Le football cherche toujours la meilleure façon de ménager la nécessité de la sanction et l’impératif du jeu. L’instauration du carton blanc, suggérée par l'IFAB et que pourrait tester la LFP dès la saison prochaine en Ligue 1, apporterait un nouvel outil aux arbitres pour gérer les matchs. Avec aussi son lot d'interrogations.
La notion d’expulsion temporaire existe déjà dans de nombreux sports collectifs, que ce soit afin de sanctionner une faute ou de calmer les ardeurs d’un joueur. L’exemple du rugby est le plus parlant, même si la procédure se trouve également expérimentée chez les footballeurs amateurs depuis six ans, selon les districts, ou dans le handifoot.
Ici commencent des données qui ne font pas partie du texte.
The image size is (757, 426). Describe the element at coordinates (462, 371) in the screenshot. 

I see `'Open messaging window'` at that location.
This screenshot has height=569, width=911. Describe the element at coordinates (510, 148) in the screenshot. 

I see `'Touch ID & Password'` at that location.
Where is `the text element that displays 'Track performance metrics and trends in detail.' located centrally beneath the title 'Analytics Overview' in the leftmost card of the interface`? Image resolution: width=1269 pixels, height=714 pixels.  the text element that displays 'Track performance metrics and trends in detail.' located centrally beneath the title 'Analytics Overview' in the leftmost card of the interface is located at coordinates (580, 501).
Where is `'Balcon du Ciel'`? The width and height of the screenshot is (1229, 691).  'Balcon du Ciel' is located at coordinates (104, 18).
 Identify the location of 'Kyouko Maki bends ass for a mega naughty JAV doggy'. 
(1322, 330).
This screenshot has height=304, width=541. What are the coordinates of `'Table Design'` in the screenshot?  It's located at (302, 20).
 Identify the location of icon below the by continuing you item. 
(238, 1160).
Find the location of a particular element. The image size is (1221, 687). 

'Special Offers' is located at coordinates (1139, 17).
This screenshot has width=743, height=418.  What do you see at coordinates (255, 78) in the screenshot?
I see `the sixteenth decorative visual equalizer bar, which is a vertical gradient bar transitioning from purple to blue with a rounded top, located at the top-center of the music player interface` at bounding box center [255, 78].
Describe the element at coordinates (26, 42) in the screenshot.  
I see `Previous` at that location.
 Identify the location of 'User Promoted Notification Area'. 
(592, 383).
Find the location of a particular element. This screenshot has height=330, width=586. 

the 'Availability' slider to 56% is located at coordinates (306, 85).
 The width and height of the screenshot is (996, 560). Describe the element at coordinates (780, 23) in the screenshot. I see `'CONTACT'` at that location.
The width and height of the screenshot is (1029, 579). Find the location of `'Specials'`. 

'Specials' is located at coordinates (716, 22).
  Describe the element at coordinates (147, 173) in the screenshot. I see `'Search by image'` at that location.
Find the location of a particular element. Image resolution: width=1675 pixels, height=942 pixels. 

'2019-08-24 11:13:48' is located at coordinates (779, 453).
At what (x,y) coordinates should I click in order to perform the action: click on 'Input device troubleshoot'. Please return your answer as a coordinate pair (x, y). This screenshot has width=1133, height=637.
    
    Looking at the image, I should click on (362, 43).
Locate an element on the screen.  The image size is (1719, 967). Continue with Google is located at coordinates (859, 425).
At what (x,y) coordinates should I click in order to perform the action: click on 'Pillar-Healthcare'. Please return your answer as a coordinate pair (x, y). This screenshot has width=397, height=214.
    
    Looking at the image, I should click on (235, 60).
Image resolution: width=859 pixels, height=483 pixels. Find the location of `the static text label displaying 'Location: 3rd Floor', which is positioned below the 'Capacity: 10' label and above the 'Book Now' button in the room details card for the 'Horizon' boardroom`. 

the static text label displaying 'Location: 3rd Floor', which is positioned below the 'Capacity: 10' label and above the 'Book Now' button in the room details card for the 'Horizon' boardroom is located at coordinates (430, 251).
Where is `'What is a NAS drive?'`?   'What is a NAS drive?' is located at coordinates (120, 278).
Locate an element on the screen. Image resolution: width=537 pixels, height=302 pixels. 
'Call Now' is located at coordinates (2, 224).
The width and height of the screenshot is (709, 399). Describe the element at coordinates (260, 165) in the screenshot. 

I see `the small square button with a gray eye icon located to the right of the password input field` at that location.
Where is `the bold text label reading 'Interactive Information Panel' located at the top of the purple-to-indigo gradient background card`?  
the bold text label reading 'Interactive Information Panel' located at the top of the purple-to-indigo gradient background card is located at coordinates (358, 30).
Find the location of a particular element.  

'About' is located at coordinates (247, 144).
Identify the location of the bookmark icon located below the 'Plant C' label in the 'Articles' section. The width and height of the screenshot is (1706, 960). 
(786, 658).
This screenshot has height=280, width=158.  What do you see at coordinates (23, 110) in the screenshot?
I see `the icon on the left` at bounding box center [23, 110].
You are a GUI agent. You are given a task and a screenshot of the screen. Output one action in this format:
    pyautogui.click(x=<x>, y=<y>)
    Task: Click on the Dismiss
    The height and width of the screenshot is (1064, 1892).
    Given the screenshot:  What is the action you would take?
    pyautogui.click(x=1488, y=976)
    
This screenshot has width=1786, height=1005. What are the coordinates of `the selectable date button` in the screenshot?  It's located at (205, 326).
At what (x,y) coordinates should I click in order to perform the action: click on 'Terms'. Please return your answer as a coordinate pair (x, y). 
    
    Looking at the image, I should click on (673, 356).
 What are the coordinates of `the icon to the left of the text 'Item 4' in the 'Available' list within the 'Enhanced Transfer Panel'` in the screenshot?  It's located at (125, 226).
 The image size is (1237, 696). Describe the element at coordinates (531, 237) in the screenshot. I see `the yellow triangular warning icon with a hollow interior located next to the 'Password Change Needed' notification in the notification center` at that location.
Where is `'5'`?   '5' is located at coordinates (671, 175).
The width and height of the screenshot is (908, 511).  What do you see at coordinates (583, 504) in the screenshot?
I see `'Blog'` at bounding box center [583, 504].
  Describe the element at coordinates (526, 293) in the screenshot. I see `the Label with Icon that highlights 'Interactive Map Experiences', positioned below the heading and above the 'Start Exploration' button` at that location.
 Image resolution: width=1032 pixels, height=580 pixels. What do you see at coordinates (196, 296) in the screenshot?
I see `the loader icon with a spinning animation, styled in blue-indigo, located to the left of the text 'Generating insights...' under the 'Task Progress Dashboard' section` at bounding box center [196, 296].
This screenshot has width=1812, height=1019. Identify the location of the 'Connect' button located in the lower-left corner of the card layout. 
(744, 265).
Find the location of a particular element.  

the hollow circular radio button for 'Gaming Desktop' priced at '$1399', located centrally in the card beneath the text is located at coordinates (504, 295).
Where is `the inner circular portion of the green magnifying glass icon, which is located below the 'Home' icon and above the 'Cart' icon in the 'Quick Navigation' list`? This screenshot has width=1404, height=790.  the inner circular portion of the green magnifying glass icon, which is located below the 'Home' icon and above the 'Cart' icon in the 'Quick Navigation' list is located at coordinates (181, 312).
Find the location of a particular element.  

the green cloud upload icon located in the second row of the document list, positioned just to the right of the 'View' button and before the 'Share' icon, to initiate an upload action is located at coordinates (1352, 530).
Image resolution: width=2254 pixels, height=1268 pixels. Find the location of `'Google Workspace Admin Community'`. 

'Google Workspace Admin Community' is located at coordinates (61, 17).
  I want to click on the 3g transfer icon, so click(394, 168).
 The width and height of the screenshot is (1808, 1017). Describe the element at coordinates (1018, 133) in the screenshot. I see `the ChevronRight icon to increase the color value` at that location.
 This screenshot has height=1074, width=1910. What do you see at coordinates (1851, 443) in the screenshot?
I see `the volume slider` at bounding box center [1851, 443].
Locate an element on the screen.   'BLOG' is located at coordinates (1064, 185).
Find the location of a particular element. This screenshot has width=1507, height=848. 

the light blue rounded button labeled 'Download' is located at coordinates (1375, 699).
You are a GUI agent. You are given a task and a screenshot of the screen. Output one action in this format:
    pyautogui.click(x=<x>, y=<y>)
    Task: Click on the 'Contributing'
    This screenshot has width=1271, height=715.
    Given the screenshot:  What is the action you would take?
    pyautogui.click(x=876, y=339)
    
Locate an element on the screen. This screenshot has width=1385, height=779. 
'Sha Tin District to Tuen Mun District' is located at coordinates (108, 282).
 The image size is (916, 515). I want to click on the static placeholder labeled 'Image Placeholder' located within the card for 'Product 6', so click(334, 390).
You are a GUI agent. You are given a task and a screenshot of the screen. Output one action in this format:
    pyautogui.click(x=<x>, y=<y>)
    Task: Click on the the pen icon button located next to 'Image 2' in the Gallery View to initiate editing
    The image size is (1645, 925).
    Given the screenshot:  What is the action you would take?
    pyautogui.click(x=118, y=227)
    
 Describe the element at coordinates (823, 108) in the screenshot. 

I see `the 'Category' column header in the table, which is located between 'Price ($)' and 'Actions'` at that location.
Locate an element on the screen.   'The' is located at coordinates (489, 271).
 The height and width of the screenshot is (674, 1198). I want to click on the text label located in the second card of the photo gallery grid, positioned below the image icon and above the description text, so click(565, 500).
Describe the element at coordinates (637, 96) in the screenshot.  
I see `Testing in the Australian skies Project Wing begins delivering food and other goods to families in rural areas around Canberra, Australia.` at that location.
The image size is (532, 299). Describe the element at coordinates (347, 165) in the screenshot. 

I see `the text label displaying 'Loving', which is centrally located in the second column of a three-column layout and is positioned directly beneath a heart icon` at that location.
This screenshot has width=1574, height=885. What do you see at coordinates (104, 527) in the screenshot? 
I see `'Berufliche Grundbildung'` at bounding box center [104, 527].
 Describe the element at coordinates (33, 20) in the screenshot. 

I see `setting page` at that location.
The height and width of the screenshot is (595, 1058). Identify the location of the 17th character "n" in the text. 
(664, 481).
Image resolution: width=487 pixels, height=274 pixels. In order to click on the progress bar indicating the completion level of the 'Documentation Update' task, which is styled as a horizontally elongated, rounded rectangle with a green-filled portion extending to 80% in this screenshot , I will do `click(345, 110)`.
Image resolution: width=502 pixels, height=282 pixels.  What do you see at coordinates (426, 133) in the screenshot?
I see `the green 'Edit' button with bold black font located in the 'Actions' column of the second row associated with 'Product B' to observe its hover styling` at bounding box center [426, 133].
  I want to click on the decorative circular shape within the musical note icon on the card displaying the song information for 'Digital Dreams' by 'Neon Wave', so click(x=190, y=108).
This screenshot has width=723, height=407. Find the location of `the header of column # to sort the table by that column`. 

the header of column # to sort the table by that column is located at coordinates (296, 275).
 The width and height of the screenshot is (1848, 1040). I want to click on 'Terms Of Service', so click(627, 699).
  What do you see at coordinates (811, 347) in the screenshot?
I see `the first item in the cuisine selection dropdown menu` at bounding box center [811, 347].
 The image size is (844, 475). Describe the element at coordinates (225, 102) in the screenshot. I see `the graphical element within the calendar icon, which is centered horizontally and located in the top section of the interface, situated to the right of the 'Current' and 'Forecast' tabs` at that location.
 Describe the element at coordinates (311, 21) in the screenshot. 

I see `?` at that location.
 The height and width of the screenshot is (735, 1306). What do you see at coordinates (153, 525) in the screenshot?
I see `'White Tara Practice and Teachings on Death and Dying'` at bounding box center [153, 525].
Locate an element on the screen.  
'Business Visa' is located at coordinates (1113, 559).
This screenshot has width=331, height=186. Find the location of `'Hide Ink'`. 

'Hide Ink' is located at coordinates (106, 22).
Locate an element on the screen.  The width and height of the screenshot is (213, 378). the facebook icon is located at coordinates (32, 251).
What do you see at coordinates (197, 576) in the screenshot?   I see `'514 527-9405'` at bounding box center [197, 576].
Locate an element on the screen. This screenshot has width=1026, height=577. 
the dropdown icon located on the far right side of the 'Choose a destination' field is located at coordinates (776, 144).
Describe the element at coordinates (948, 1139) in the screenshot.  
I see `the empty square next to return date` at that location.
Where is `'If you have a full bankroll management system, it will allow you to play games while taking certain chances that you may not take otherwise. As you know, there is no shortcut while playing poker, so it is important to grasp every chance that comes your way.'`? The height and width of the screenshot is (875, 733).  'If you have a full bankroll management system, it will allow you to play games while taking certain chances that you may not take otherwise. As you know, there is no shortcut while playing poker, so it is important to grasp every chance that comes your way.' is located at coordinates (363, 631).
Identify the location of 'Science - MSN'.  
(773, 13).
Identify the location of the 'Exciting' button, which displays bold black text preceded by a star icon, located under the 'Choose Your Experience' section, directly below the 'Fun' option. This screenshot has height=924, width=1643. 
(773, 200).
En FSGT, le recours au carton blanc s’est généralisé depuis longtemps au travers de sa coupe nationale « Auguste Delaune », avec avant tout pour ambition d’évacuer la tension : « Face à des joueurs qui sont en train de perdre le contrôle d’eux-mêmes, les arbitres ont à leur disposition un “carton blanc”, synonyme de sortie temporaire de 5 minutes sans remplacement (…) devant permettre de retrouver un peu de sérénité sur le banc de touche. Le carton blanc n’est pas un moyen répressif, mais seulement préventif. »
Prévention plutôt qu’exclusion : une idée vraiment applicable ?
Le souhait de l’IFAB, qui a la lourde charge des fameuses « lois du jeu » au sein de la FIFA, de tenter l’aventure, répond toutefois aussi à une autre perspective. Il s’agit certes d’aider les hommes ou femmes en noir à sortir du lourd dilemme de l’exclusion, sans donner l’impression de se montrer trop faibles. Mais au-delà, comme l’explique Mark Bullingham, directeur exécutif de l’IFAB, il importe de préserver l’attractivité du ballon rond, obsession permanente du service commercial de la FIFA : « La frustration des supporters est immense lorsqu’ils voient une contre-attaque prometteuse avortée par une faute tactique. Et la question de savoir si un carton jaune est suffisant pour la sanctionner nous a amenés à nous demander si le carton blanc ne devrait pas également être une option. » Éric Borghini, président de la Commission fédérale des arbitres à la FFF, a explicité de manière encore plus franche les termes du débat dans L’Équipe, du moins à l’échelle de l’Hexagone : « Plutôt que de donner une exclusion définitive, surtout en début de match, ce qui déséquilibre toute une équipe, l’exclusion temporaire pour certains types de fautes a du sens pour le spectacle et pour le football. »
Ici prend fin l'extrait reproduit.